Work instructions
Return the lines below verbatim, beginning with the first line and ending after the line that contains "(152, 188).".
Start of Available records
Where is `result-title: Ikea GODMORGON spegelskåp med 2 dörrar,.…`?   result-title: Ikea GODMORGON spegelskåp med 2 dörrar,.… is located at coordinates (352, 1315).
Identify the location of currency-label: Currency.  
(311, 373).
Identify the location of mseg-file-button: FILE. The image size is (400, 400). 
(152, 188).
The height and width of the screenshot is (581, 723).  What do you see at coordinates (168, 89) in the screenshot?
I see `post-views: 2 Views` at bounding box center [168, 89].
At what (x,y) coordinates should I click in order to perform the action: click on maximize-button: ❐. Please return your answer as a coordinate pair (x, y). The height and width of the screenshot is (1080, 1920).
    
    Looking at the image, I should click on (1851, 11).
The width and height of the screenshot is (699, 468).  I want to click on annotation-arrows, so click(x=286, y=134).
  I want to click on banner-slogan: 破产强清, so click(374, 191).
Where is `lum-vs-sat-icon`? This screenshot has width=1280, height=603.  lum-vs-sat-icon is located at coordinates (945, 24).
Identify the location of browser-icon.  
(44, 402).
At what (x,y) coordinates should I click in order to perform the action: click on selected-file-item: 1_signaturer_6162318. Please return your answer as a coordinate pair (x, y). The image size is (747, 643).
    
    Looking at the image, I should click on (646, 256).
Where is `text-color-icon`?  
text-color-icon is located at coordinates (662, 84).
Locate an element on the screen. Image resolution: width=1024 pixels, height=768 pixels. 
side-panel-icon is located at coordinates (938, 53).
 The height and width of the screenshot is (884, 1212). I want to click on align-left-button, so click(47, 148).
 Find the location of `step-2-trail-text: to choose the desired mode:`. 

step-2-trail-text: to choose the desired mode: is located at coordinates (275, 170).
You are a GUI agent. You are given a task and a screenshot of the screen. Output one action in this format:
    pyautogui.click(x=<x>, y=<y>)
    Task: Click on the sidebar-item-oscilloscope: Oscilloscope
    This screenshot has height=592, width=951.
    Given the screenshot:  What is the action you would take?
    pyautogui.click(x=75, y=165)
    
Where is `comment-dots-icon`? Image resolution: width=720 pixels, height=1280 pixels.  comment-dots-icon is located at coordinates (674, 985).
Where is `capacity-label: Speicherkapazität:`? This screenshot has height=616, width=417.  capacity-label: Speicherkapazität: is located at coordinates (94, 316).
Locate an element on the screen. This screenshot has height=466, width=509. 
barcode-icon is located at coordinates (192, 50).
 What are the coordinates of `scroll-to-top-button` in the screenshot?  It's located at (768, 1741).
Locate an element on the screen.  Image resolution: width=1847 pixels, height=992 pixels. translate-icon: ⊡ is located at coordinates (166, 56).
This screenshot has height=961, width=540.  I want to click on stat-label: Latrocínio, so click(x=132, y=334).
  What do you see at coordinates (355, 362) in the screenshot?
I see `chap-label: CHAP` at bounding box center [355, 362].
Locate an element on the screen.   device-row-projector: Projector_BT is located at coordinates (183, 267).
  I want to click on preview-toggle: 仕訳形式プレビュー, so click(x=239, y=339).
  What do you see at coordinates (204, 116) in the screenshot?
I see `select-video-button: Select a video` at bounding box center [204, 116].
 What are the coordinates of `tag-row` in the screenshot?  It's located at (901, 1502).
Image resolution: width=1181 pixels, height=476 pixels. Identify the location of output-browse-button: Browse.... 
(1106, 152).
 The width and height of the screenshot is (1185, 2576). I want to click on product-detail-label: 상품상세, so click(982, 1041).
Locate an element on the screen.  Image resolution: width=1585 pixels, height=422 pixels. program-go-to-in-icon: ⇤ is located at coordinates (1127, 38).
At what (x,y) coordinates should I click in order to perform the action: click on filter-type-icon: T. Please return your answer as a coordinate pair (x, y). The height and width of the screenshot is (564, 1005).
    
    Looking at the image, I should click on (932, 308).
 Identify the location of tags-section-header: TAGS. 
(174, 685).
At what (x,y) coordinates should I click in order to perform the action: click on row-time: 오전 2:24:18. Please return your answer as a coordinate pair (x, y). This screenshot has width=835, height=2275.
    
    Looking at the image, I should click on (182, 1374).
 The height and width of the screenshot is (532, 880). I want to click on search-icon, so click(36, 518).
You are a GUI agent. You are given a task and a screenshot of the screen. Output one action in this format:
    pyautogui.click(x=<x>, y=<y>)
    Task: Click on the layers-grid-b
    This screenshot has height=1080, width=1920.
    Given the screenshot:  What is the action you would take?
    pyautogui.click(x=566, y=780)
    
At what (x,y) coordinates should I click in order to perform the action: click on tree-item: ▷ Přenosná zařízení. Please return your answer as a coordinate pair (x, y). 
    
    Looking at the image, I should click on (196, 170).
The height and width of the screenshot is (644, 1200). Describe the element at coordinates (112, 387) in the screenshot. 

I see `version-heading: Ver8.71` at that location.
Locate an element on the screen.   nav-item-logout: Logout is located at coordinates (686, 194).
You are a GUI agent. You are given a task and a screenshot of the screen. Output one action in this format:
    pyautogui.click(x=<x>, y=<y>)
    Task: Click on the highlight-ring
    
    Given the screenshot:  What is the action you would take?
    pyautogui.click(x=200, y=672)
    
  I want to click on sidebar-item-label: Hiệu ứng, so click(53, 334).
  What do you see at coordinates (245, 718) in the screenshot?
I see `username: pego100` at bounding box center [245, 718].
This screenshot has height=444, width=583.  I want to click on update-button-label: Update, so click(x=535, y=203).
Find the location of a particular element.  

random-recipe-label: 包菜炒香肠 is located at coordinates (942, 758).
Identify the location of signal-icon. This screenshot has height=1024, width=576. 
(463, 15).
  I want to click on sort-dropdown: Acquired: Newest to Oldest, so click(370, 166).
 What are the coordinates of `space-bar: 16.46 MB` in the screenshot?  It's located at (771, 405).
End of Available records
Answer space
Where is `result-title: Ikea GODMORGON spegelskåp med 2 dörrar,.…`?   result-title: Ikea GODMORGON spegelskåp med 2 dörrar,.… is located at coordinates (352, 1315).
Identify the location of currency-label: Currency.  
(311, 373).
Identify the location of mseg-file-button: FILE. The image size is (400, 400). 
(152, 188).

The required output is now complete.